Sunday, July 31, 2011

Show, Don't Tell: a Review of Will Lavender's "Dominance"

Dominance by Will Lavender

I was initially drawn to Dominance by its plot:  twelve years into his prison sentence, a Literature professor convicted of murdering two students is given permission to teach a special night class from prison via a video feed.  Ostensibly a class about the reclusive and enigmatic author Paul Fallows, in reality it is the beginning of a game created by the professor to win his release from prison.  Fifteen years later, the members of the night class are drawn together again after one of their members is murdered in a way that suggests that the game never ended.

As I said, it was Dominance's plot that drew me to it, and for the most part, that aspect didn't disappoint; I was invested enough in the parallel storylines which bounced back and forth in time from the original night class to the present reunion that I could hardly put the book down.  Unfortunately, while the plot did not disappoint, the same cannot be said about most every other aspect of the book.

My biggest problem with the book was with the execution of the night class sequences, and their inability to live up to the expectations generated by the present day sequences; to wit, every member of the class talks frequently about how much that experience changed their lives, and their are many intimations about the power of the game known as The Procedure sprinkled throughout their conversations, but the flashback scenes don't convey any of that effectively.  There's only one Procedure sequence, and it most definitely does not exhibit the power that is suggested by all the other references, and the attempts to make the professor's actions during the class feel menacing fall flat.  There's a lot of description in the present of the relationships between the classmates in the past, but very little of that makes it onto the page in the past.

All in all, I think the book could have benefited from one of two things: either an expansion of those flashback chapters to give more depth to the characters and situation, or a complete excising of them. Lavender too often fell back on having characters tell us about the past without effectively showing it when he had the opportunity, but if the story had been told totally in the present, then it's possible that the tantalizing hints given by the characters about their past might have been enough to satisfy. 

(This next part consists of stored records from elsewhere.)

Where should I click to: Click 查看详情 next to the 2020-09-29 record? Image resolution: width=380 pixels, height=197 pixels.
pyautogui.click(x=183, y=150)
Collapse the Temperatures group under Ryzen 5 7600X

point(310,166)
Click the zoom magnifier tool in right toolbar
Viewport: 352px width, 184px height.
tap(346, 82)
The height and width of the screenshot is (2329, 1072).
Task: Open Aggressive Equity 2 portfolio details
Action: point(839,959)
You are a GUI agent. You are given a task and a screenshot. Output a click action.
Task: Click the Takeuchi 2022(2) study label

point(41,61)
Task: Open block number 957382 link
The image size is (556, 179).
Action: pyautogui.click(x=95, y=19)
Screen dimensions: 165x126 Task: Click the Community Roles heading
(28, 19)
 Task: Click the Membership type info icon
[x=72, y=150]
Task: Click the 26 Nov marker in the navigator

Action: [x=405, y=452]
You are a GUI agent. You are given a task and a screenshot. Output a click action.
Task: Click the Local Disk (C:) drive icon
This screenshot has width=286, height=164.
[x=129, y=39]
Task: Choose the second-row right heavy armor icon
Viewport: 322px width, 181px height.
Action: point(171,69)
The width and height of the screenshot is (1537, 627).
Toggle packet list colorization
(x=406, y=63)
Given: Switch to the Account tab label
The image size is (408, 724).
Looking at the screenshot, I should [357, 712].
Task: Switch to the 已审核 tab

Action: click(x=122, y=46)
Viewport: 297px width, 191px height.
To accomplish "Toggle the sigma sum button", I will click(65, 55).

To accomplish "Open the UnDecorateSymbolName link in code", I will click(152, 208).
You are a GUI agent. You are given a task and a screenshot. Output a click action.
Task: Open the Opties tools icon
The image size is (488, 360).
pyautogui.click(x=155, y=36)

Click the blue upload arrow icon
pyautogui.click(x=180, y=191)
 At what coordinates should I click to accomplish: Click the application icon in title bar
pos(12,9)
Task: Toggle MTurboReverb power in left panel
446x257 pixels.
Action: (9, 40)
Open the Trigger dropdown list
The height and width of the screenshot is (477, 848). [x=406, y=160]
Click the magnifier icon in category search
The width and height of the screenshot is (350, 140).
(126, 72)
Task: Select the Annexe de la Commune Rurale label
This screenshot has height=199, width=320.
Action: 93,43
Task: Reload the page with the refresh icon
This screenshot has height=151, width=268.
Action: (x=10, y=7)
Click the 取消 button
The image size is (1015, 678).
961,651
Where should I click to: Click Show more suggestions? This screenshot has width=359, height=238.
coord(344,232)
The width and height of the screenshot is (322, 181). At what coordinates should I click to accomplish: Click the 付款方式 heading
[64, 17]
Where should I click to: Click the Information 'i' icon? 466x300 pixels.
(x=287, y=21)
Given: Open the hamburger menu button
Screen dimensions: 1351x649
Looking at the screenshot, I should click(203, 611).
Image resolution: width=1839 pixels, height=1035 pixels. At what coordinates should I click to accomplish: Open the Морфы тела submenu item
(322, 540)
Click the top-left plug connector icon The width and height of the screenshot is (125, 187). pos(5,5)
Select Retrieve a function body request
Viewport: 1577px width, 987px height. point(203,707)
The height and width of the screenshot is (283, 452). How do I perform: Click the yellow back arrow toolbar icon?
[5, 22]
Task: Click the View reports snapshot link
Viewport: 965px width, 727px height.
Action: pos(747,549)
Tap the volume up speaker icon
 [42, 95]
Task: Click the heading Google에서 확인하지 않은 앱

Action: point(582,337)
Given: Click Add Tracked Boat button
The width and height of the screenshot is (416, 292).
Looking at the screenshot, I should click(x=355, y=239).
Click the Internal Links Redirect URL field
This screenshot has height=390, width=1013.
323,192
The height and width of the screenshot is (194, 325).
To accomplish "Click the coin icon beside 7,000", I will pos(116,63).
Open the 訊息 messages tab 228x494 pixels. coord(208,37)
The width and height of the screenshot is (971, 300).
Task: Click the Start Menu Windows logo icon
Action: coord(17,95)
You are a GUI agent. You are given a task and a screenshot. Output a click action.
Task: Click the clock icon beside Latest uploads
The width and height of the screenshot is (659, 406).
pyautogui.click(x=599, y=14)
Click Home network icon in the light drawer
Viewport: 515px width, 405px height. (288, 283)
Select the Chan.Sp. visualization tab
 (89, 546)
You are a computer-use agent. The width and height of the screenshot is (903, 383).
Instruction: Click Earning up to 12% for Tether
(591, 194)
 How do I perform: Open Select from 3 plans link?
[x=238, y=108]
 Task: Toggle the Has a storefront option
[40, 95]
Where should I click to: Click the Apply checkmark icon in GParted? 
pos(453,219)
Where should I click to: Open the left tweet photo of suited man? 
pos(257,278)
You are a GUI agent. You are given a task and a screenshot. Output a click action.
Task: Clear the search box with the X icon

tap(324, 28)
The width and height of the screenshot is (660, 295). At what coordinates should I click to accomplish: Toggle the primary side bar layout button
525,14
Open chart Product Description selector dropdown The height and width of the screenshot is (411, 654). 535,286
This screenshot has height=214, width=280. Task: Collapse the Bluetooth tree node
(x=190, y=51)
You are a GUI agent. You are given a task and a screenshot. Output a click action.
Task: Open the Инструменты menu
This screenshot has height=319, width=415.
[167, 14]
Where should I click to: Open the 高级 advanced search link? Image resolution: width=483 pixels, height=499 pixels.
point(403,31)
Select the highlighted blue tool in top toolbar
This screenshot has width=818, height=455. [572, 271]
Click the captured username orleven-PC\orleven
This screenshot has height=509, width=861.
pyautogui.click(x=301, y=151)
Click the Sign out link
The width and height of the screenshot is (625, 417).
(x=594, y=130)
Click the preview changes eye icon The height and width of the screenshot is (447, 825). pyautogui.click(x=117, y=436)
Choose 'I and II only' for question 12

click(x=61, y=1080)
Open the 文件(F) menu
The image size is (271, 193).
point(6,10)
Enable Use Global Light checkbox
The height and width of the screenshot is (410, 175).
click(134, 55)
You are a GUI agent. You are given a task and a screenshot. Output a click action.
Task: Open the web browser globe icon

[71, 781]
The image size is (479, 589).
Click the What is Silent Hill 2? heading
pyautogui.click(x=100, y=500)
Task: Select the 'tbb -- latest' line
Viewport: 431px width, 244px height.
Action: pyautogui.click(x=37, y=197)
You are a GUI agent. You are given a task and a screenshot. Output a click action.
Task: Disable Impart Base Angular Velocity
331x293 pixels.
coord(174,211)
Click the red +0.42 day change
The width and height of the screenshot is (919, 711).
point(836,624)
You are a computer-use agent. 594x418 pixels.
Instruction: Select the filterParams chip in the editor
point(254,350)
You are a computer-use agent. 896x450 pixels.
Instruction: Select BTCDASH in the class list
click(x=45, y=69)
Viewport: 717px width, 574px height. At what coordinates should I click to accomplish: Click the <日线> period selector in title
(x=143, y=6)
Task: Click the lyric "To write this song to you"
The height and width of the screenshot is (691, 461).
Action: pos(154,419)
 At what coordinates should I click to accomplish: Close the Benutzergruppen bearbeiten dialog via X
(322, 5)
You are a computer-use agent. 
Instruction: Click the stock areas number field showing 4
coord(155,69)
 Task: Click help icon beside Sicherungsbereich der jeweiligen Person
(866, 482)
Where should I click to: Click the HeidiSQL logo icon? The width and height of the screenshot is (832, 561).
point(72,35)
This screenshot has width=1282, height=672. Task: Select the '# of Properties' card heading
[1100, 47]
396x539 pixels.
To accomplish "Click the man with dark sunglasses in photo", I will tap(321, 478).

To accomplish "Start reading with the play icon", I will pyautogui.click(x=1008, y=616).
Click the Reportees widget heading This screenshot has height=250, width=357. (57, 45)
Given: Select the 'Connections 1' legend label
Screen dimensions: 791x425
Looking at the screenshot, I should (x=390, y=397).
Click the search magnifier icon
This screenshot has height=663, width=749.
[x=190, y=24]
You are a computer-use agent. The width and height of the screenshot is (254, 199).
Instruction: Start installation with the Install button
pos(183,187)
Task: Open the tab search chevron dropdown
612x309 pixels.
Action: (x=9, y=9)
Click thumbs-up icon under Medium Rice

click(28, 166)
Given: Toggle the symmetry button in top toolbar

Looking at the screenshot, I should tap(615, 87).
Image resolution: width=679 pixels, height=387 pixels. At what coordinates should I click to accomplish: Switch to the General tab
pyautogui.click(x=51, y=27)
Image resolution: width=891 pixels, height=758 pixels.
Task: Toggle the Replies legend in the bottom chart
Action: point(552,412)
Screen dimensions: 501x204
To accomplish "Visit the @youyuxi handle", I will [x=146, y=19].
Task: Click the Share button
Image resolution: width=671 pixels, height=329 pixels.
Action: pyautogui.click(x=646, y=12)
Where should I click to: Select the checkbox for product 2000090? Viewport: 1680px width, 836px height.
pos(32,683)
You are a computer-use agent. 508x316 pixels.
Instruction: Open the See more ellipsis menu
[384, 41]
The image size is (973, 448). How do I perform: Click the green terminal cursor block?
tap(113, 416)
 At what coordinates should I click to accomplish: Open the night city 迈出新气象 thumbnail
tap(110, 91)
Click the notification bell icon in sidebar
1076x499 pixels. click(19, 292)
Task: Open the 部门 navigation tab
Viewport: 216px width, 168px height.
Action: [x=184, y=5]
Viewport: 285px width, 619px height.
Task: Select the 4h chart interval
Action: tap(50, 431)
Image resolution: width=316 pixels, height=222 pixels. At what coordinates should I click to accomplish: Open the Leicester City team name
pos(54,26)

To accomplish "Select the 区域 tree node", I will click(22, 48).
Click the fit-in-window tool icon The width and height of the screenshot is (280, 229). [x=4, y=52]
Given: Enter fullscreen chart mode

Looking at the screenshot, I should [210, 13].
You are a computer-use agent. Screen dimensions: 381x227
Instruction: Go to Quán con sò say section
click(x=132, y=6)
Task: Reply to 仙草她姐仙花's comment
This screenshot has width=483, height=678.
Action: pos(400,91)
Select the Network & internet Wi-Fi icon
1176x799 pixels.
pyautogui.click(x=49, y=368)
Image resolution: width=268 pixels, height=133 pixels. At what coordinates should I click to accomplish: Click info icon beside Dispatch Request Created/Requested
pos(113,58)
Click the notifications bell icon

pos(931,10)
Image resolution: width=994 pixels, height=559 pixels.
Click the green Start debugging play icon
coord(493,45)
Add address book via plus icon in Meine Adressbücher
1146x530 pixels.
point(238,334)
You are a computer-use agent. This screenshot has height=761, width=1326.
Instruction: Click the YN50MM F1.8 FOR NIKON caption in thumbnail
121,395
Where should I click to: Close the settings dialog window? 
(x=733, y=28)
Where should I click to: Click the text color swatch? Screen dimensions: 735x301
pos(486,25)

I suppose I should stress here that I am not a big mystery reader, so it's quite likely that what I was looking for in the book isn't what a mystery reader craves in their genre.  If you're mainly interested in watching people tracking down clues as the mystery unfolds in ways you weren't expecting, then I think Dominance is well worth your time; the central mystery kept me engaged throughout, and the blurbs on the back about the ending are spot-on.  And, I have to admit that the snippets of  discussion of the works of "Paul Fallows" sprinkled throughout were filled with some interesting ideas that show off the fact that author Will Lavender used to be a literature professor himself.  I just wish he had taken the time to flesh out other aspects as well.